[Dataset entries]
· · · · ·

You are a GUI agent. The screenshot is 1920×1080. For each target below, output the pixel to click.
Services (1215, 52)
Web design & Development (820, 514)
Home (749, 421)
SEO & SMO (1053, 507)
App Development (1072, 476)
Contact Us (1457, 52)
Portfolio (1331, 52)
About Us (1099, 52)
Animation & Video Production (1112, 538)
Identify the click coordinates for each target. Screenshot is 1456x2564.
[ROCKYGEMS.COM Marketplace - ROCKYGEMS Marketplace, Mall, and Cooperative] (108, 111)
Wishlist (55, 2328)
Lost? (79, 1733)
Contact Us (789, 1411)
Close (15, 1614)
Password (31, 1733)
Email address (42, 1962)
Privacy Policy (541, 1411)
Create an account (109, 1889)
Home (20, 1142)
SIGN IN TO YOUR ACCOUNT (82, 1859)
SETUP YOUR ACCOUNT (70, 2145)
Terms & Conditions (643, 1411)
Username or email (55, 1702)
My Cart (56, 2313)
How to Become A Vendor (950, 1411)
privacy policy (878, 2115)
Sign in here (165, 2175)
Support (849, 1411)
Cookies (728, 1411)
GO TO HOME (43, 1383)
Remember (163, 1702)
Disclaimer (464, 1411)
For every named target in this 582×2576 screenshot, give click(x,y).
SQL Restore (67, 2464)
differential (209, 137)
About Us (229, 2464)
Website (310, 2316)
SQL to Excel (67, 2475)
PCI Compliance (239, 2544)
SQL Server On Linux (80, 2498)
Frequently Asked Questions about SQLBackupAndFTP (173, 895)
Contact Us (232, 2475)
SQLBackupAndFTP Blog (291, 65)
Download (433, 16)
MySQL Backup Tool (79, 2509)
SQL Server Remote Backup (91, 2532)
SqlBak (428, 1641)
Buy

· · · · ·

* _WHAT IS NEEDED_:
Quote the records from their first line to the line with "Remember (163, 1702)", inclusive, without adding or dropping anything.

* _SOLVED PROBLEM_:
You are a GUI agent. The screenshot is 1920×1080. For each target below, output the pixel to click.
Services (1215, 52)
Web design & Development (820, 514)
Home (749, 421)
SEO & SMO (1053, 507)
App Development (1072, 476)
Contact Us (1457, 52)
Portfolio (1331, 52)
About Us (1099, 52)
Animation & Video Production (1112, 538)
Identify the click coordinates for each target. Screenshot is 1456x2564.
[ROCKYGEMS.COM Marketplace - ROCKYGEMS Marketplace, Mall, and Cooperative] (108, 111)
Wishlist (55, 2328)
Lost? (79, 1733)
Contact Us (789, 1411)
Close (15, 1614)
Password (31, 1733)
Email address (42, 1962)
Privacy Policy (541, 1411)
Create an account (109, 1889)
Home (20, 1142)
SIGN IN TO YOUR ACCOUNT (82, 1859)
SETUP YOUR ACCOUNT (70, 2145)
Terms & Conditions (643, 1411)
Username or email (55, 1702)
My Cart (56, 2313)
How to Become A Vendor (950, 1411)
privacy policy (878, 2115)
Sign in here (165, 2175)
Support (849, 1411)
Cookies (728, 1411)
GO TO HOME (43, 1383)
Remember (163, 1702)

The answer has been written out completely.